Reading passage.
══════════════════════════════

Friday’s Weekly Round-Up – 664

Gregory Corso, New York City, December 4, 1988 – photo: Allen Ginsberg – courtesy Stanford University Libraries / Allen Ginsberg Estate

We’ve been thinking of Gregory Corso a lot of late (see our recent birthday posting and our posting a few weeks back in anticipation of Leon Horton‘s gathering of appreciations,   Gregory Corso – Ten Times A Poet. 

Steven Taylor, this week in Rock and The Beat Generation, surveys that book and adds to it his first-hand memories of Gregory. The piece is a must-read:

“Of the Beat quartet”, he writes, “Corso’s ‘the four daddies’ – the least studied is the one who the others thought most gifted. Kerouac, Ginsberg, and Burroughs have each had several biographies and inspired an industry of scholarly estimations. Corso has yet to have a book-length biography, though there is a promising biography-in-process excerpted here among a welcome collection of essays and reminiscences. Corso scholarship seems to be an open field, and there is a sense of openness and generosity in the book…”

══════════════════════════════

Problem. In the round-up, who surveys the book Gregory Corso – Ten Times A Poet in Rock and The Beat Generation? Use only the round-up above.

Records shown.
══════════════════════════════

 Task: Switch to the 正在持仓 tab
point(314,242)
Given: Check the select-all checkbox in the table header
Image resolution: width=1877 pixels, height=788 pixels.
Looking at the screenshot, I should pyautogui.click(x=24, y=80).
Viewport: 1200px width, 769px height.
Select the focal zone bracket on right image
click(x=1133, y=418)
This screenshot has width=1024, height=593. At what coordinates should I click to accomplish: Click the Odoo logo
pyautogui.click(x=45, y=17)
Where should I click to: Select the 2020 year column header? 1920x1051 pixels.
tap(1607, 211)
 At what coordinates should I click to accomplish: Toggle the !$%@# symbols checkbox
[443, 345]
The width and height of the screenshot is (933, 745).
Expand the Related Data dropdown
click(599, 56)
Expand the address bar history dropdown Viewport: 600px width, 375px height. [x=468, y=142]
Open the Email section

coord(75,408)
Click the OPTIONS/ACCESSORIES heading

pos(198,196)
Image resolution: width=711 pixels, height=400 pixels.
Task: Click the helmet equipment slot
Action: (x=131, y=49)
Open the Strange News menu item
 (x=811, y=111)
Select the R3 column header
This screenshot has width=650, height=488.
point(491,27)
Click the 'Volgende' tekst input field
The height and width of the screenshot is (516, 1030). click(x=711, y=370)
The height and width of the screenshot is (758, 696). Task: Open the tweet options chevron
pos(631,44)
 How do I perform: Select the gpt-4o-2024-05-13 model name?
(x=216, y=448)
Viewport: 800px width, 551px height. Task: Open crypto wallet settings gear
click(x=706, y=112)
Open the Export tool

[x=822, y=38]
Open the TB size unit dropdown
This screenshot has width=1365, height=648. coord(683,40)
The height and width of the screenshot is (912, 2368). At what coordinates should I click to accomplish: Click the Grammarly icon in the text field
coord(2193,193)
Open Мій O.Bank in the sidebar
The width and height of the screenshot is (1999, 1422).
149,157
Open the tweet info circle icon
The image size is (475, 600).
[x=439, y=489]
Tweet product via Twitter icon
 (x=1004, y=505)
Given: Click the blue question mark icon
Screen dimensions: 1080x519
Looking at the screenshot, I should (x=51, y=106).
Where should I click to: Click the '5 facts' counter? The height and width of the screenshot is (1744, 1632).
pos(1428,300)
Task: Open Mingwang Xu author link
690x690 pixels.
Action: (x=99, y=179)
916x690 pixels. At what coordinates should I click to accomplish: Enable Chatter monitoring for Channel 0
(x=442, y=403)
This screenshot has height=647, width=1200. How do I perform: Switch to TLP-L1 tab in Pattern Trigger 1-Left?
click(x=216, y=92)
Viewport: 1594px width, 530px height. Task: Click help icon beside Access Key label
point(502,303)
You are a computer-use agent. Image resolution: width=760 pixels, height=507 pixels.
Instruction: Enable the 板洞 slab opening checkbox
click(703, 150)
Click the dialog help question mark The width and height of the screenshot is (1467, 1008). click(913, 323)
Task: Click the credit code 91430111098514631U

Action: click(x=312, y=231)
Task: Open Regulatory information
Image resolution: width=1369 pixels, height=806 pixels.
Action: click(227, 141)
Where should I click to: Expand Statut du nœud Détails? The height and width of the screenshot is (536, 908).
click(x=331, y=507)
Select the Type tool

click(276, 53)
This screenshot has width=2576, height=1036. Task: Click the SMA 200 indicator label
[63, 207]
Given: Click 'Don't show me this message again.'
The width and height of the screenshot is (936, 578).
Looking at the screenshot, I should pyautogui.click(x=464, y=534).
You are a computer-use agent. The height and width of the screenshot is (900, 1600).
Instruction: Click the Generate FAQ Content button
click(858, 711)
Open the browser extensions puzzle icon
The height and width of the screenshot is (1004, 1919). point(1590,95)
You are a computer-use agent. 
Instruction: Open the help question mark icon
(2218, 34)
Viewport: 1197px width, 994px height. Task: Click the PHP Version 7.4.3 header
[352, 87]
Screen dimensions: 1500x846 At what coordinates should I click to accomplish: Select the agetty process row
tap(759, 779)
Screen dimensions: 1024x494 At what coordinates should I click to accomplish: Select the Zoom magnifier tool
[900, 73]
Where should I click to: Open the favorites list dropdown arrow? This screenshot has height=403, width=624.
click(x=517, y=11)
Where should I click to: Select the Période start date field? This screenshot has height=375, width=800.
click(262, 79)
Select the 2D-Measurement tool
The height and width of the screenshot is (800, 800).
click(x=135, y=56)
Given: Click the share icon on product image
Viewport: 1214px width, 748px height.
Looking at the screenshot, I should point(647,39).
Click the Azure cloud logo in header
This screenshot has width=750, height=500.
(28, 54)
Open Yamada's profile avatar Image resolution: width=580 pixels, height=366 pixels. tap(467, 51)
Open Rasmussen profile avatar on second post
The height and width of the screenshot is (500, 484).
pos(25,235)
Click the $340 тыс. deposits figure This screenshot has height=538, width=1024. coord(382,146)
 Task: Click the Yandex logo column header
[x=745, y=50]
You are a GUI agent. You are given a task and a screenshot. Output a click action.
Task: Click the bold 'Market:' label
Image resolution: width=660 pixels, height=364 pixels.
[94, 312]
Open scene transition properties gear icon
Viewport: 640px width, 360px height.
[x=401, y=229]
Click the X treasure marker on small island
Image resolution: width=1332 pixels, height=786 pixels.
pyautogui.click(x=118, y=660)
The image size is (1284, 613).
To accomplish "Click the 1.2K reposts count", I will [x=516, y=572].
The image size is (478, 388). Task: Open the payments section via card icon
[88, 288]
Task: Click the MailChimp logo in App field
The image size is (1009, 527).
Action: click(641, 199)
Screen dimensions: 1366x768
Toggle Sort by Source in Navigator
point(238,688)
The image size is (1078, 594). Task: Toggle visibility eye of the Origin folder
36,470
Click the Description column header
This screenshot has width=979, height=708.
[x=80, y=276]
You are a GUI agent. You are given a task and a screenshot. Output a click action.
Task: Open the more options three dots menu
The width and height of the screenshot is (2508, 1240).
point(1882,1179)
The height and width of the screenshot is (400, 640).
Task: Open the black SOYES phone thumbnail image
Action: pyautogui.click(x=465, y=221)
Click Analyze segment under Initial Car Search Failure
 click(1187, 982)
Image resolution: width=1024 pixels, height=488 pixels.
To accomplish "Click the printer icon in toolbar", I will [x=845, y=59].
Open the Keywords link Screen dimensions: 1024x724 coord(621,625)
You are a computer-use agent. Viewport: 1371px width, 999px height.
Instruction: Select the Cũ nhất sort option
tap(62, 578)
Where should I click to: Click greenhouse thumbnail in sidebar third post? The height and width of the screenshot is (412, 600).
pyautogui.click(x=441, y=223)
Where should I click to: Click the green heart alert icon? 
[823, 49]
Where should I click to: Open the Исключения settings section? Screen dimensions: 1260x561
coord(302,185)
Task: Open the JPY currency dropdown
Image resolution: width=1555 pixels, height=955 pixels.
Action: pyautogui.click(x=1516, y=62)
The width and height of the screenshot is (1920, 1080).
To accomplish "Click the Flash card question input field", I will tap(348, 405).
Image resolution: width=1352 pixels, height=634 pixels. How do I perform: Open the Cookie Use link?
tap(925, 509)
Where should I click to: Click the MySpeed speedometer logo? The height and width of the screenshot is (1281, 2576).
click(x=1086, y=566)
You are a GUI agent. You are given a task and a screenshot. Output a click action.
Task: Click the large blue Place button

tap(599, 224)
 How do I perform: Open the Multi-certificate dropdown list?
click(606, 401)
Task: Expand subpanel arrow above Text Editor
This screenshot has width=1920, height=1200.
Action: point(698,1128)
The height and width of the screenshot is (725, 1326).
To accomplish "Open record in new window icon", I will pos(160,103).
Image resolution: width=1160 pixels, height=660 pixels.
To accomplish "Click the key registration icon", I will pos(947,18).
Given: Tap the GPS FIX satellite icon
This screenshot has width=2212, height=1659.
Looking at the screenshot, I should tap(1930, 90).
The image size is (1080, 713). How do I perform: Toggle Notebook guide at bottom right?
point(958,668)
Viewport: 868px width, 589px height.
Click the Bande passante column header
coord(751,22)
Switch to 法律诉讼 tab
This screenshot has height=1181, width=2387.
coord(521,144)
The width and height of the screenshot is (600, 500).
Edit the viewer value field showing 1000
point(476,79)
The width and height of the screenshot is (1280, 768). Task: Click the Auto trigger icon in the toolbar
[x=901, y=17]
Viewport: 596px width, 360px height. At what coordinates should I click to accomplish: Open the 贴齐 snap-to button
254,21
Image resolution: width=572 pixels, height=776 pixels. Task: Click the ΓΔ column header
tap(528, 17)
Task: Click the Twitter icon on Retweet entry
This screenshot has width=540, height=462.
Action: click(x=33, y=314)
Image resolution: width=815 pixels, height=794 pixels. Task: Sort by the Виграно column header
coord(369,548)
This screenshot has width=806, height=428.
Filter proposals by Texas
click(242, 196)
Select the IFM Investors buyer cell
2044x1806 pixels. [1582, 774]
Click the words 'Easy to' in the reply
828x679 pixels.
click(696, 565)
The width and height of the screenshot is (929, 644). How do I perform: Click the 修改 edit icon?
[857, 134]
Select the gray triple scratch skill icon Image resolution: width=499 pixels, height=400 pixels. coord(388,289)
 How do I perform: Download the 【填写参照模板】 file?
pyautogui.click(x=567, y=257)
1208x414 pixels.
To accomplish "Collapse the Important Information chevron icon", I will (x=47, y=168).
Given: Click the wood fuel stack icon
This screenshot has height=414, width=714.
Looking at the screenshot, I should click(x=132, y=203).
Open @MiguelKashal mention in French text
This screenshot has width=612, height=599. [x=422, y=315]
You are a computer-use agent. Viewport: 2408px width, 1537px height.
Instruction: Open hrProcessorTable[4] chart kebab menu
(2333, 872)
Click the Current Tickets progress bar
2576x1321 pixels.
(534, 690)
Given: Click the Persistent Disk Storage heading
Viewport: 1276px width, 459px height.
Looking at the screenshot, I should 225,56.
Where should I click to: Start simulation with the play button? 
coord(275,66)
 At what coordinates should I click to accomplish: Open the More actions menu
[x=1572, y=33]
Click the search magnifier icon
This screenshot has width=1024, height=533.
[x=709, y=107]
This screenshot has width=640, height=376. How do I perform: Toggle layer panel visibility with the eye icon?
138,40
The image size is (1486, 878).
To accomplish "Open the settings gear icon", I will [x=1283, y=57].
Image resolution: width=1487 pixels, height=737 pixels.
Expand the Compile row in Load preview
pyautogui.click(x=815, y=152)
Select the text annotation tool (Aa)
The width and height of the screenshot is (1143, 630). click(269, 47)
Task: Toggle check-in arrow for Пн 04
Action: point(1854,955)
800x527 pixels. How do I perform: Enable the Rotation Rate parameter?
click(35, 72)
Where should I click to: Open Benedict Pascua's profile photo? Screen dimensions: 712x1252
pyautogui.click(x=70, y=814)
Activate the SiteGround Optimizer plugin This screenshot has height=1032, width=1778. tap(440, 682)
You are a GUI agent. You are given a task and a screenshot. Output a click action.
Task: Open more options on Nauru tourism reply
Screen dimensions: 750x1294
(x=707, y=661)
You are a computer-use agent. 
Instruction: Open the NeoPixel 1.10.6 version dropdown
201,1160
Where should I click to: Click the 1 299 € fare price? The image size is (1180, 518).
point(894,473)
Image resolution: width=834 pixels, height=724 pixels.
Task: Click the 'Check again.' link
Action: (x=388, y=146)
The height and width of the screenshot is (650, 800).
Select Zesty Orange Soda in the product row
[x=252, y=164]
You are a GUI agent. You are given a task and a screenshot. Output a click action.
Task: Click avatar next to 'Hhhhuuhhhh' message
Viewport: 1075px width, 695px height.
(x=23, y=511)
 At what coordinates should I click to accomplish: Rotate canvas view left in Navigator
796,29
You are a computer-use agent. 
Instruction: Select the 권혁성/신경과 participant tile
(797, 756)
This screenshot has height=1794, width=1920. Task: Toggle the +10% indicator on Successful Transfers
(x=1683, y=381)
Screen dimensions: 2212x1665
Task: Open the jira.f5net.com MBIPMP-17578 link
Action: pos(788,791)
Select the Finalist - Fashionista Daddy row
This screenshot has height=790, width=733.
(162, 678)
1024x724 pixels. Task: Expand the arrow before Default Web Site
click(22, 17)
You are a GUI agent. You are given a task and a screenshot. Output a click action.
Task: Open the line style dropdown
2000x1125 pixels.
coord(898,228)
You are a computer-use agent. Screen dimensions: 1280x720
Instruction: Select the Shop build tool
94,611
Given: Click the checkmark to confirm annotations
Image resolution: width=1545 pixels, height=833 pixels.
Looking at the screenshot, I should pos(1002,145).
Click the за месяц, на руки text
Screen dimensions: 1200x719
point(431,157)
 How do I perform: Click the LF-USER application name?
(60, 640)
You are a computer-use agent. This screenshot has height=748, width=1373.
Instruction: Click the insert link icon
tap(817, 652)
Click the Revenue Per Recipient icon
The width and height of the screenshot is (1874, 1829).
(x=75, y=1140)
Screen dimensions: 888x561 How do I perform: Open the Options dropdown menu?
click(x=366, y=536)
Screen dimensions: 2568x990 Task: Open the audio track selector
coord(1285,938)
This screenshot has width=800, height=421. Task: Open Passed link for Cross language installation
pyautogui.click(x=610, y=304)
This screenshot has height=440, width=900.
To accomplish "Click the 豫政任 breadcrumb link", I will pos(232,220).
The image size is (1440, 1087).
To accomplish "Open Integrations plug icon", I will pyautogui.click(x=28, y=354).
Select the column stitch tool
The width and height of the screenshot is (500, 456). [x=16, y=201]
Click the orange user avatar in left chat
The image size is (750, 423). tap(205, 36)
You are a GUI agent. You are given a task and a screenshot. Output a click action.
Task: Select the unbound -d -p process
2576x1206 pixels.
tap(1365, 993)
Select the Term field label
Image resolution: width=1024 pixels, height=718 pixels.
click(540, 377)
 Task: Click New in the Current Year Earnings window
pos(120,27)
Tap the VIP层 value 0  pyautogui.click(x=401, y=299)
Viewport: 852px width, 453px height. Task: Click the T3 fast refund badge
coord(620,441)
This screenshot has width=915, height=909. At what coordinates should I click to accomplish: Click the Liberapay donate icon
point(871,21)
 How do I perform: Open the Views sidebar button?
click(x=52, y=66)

══════════════════════════════

Response. Steven Taylor